Work order
Please rewrite every line of the rows below as a JSON list of strings, one string per line, leaving out blank lines.

Stored data entries:

------------------------------------------------

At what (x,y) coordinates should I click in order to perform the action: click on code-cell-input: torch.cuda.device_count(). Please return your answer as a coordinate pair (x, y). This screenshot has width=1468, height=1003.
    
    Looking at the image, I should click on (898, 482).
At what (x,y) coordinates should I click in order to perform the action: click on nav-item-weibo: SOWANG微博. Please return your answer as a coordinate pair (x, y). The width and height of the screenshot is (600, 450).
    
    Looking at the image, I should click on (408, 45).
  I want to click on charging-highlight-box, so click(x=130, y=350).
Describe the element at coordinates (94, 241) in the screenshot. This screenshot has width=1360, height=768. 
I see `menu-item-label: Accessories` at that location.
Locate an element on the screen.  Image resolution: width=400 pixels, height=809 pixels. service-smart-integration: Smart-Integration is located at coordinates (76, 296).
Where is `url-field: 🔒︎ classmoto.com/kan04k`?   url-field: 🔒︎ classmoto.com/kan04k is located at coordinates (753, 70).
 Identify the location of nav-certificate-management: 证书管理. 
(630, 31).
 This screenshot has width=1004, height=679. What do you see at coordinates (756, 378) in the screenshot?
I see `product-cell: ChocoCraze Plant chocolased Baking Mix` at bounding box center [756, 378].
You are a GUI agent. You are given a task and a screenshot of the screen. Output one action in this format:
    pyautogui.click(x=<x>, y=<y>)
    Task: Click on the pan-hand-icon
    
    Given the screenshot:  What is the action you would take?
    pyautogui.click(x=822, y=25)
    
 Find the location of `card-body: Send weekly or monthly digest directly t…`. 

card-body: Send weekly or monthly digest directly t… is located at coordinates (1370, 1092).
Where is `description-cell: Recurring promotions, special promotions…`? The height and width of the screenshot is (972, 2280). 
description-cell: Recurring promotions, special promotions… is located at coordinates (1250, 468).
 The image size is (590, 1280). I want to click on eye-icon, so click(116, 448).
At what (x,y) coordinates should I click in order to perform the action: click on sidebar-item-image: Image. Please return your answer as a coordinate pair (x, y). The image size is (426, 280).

------------------------------------------------

Output of the exercise
[
  "At what (x,y) coordinates should I click in order to perform the action: click on code-cell-input: torch.cuda.device_count(). Please return your answer as a coordinate pair (x, y). This screenshot has width=1468, height=1003.",
  "    Looking at the image, I should click on (898, 482).",
  "At what (x,y) coordinates should I click in order to perform the action: click on nav-item-weibo: SOWANG微博. Please return your answer as a coordinate pair (x, y). The width and height of the screenshot is (600, 450).",
  "    Looking at the image, I should click on (408, 45).",
  "  I want to click on charging-highlight-box, so click(x=130, y=350).",
  "Describe the element at coordinates (94, 241) in the screenshot. This screenshot has width=1360, height=768. ",
  "I see `menu-item-label: Accessories` at that location.",
  "Locate an element on the screen.  Image resolution: width=400 pixels, height=809 pixels. service-smart-integration: Smart-Integration is located at coordinates (76, 296).",
  "Where is `url-field: 🔒︎ classmoto.com/kan04k`?   url-field: 🔒︎ classmoto.com/kan04k is located at coordinates (753, 70).",
  " Identify the location of nav-certificate-management: 证书管理. ",
  "(630, 31).",
  " This screenshot has width=1004, height=679. What do you see at coordinates (756, 378) in the screenshot?",
  "I see `product-cell: ChocoCraze Plant chocolased Baking Mix` at bounding box center [756, 378].",
  "You are a GUI agent. You are given a task and a screenshot of the screen. Output one action in this format:",
  "    pyautogui.click(x=<x>, y=<y>)",
  "    Task: Click on the pan-hand-icon",
  "    Given the screenshot:  What is the action you would take?",
  "    pyautogui.click(x=822, y=25)",
  " Find the location of `card-body: Send weekly or monthly digest directly t…`. ",
  "card-body: Send weekly or monthly digest directly t… is located at coordinates (1370, 1092).",
  "Where is `description-cell: Recurring promotions, special promotions…`? The height and width of the screenshot is (972, 2280). ",
  "description-cell: Recurring promotions, special promotions… is located at coordinates (1250, 468).",
  " The image size is (590, 1280). I want to click on eye-icon, so click(116, 448).",
  "At what (x,y) coordinates should I click in order to perform the action: click on sidebar-item-image: Image. Please return your answer as a coordinate pair (x, y). The image size is (426, 280)."
]